Task prompt: Reproduce the listing below from the line with "Click the shopping bag icon in Order Summary" to the line with "Click the formula f(x) icon", both lines included, character for character, minus any pictures.
- - - - - - -
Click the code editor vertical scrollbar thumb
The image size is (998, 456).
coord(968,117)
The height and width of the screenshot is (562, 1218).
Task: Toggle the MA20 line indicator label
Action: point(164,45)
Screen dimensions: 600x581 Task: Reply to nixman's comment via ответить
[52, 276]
- - - - - - -
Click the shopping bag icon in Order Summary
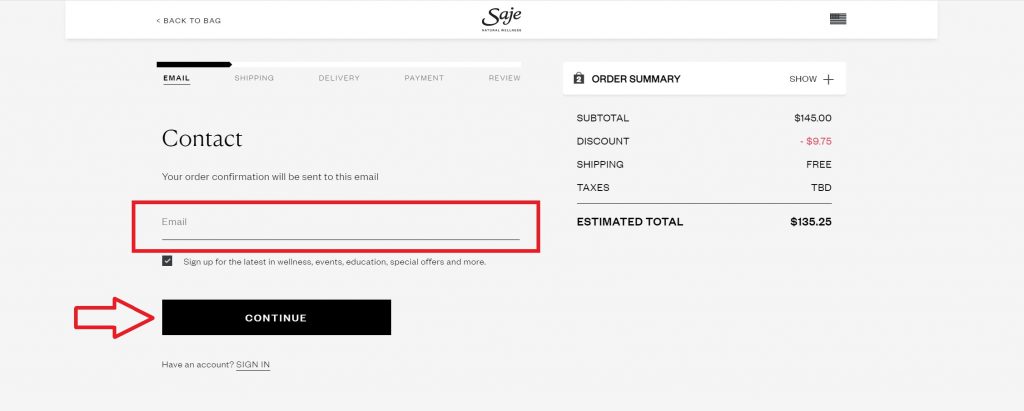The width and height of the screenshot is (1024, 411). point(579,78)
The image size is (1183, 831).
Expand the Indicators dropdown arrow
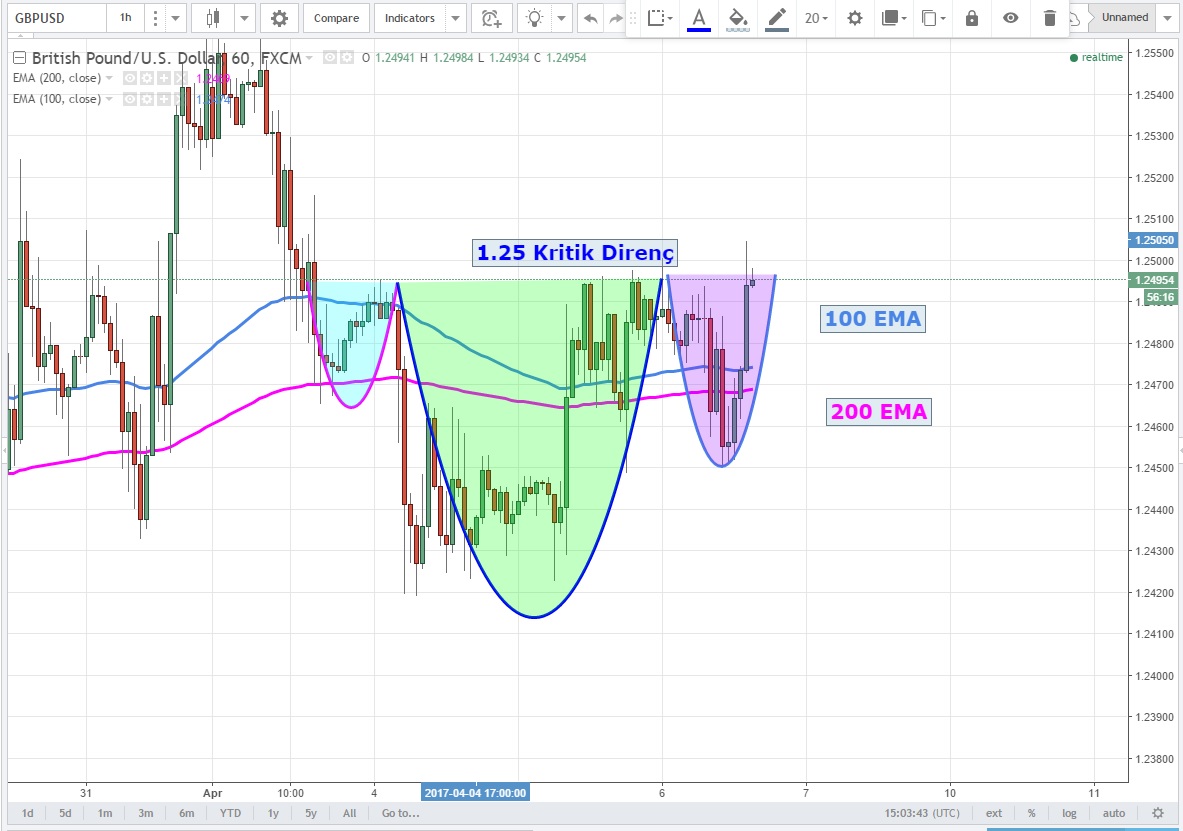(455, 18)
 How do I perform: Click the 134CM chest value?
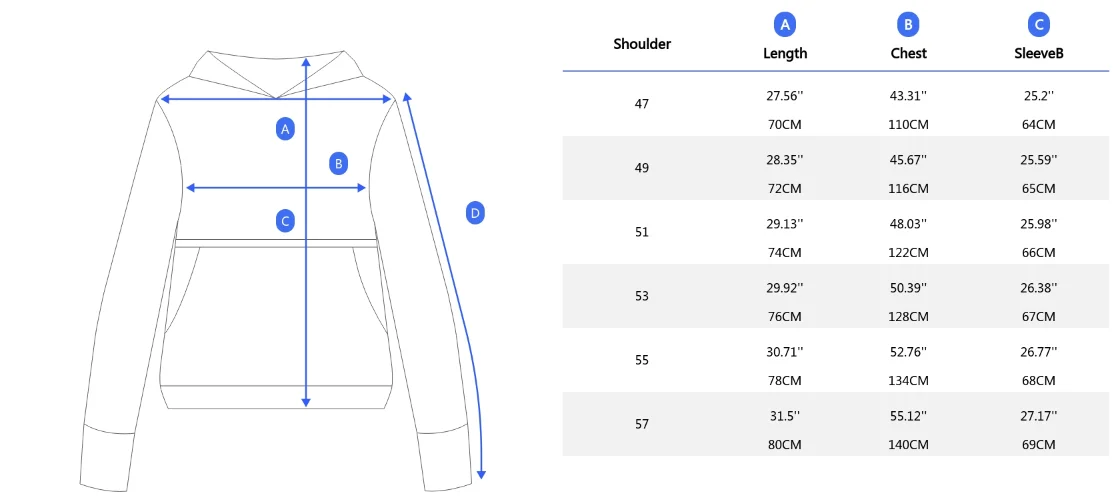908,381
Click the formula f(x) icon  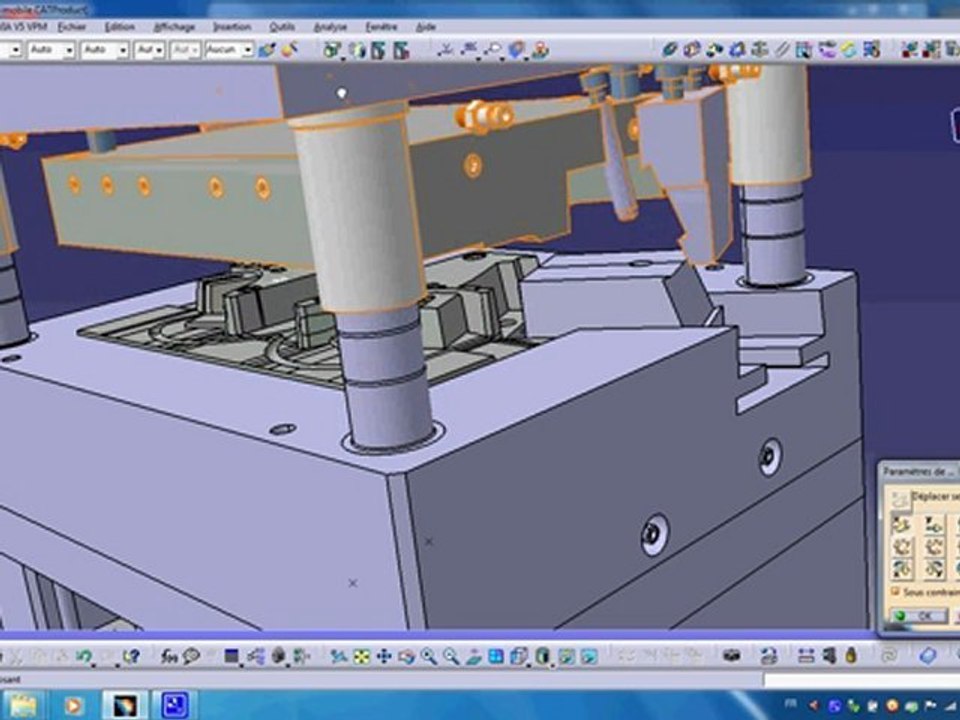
- - - - - - -
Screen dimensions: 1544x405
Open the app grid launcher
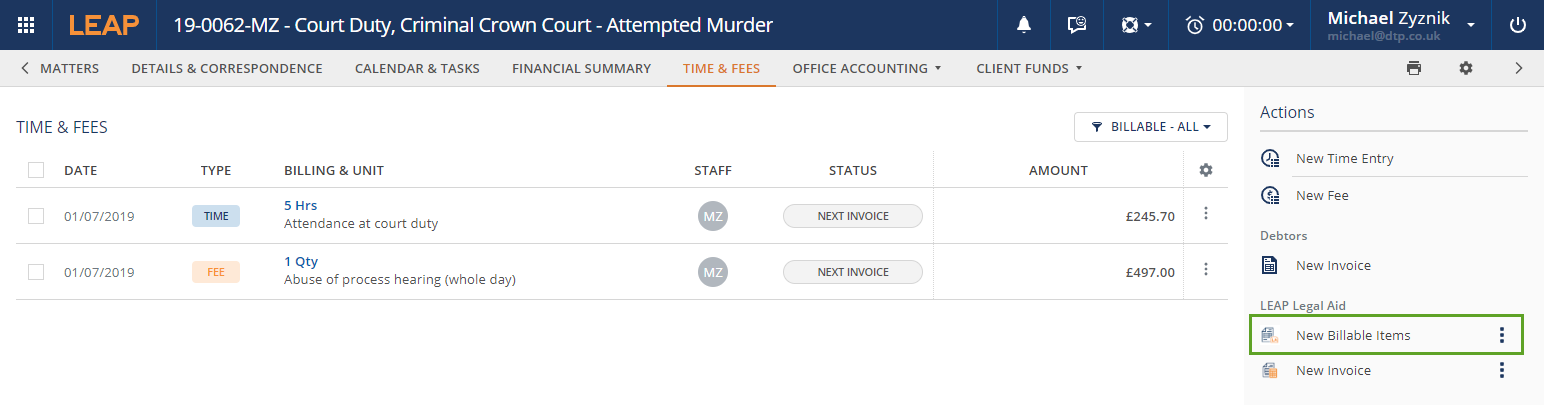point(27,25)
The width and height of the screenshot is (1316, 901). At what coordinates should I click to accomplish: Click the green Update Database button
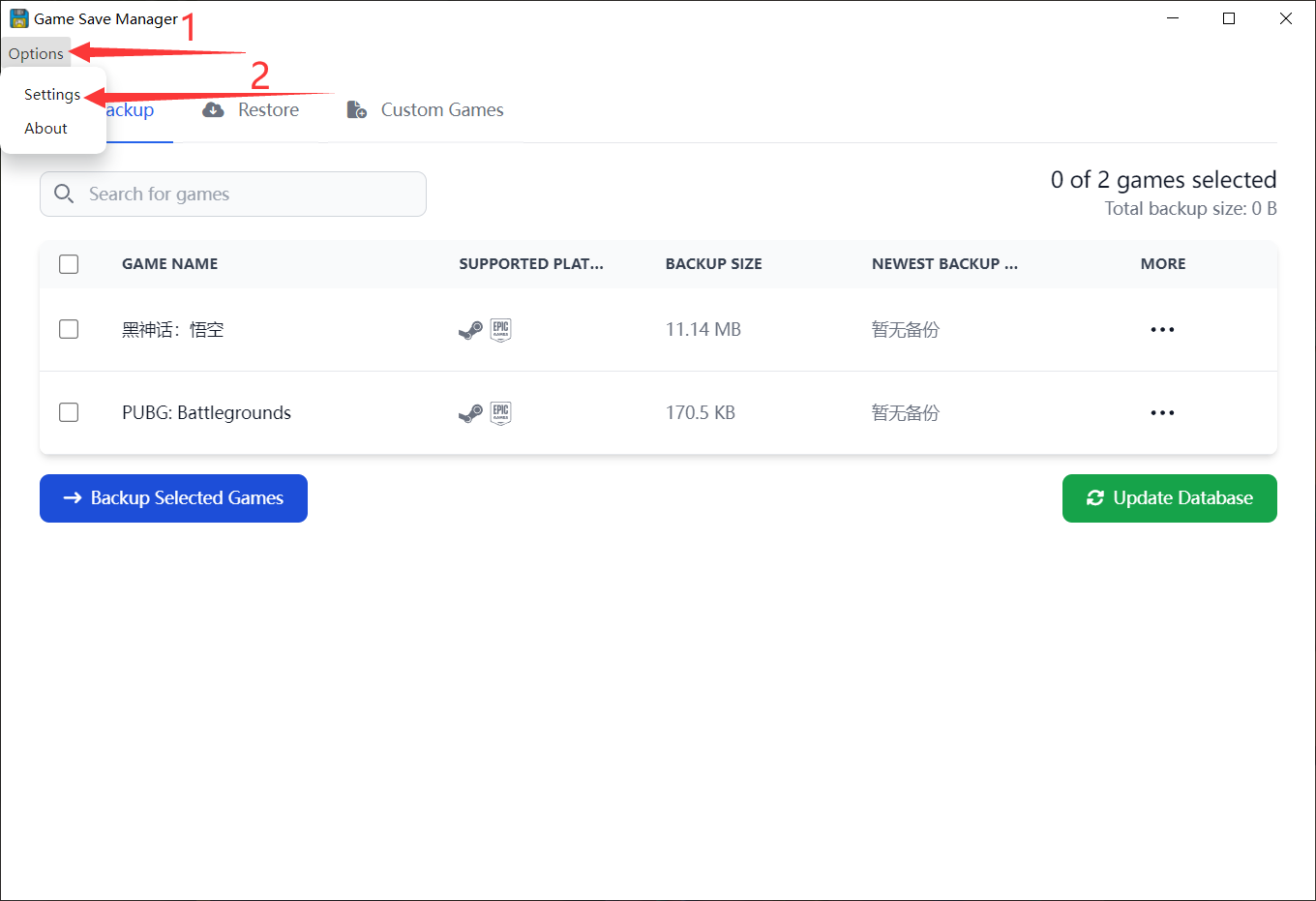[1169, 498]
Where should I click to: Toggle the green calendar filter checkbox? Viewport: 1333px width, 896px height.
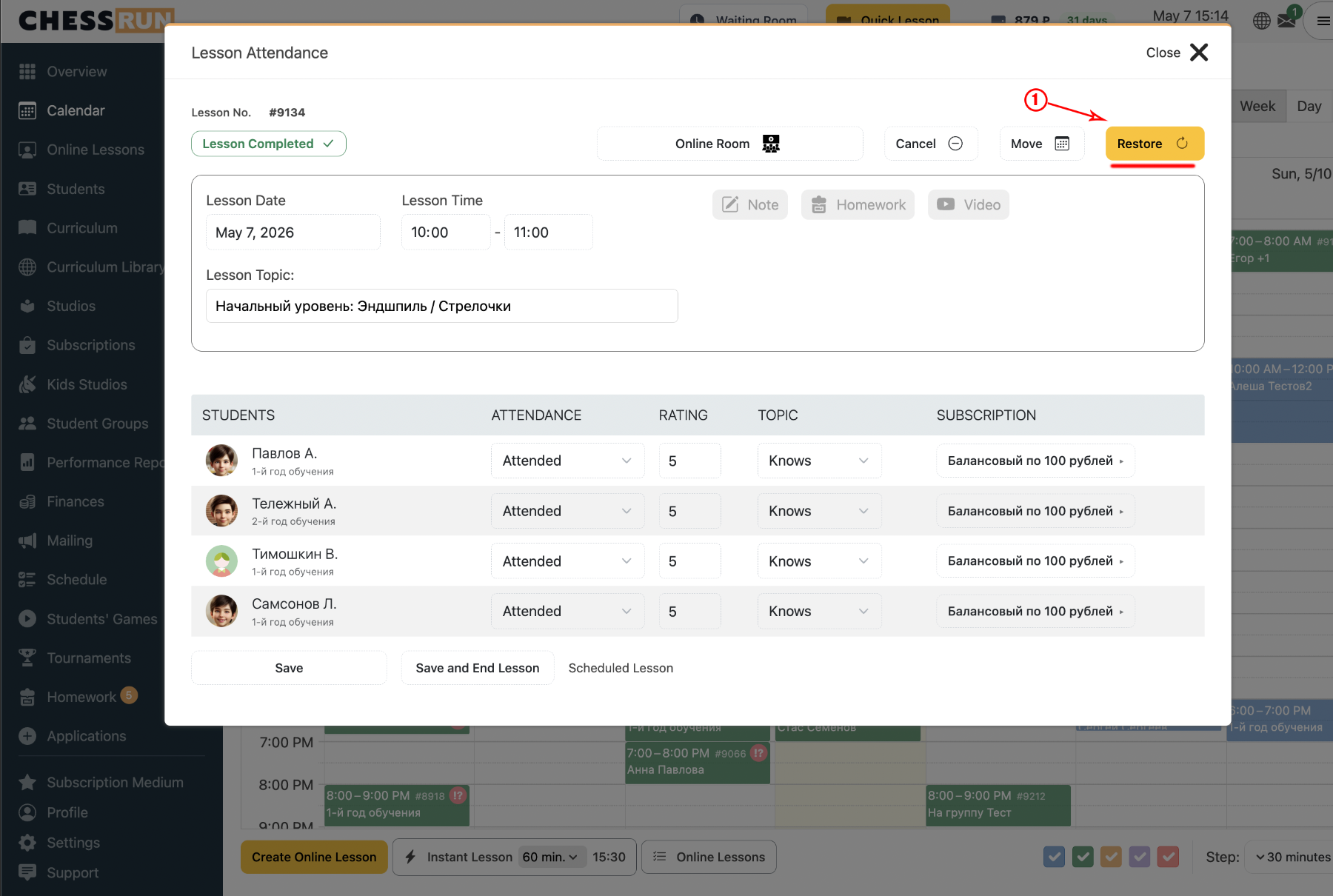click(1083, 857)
- - - - - - -
Answer section:
Click the shopping bag icon in Order Summary
The width and height of the screenshot is (1024, 411). point(579,78)
The image size is (1183, 831).
Expand the Indicators dropdown arrow
(455, 18)
 How do I perform: Click the 134CM chest value?
908,381
Click the formula f(x) icon  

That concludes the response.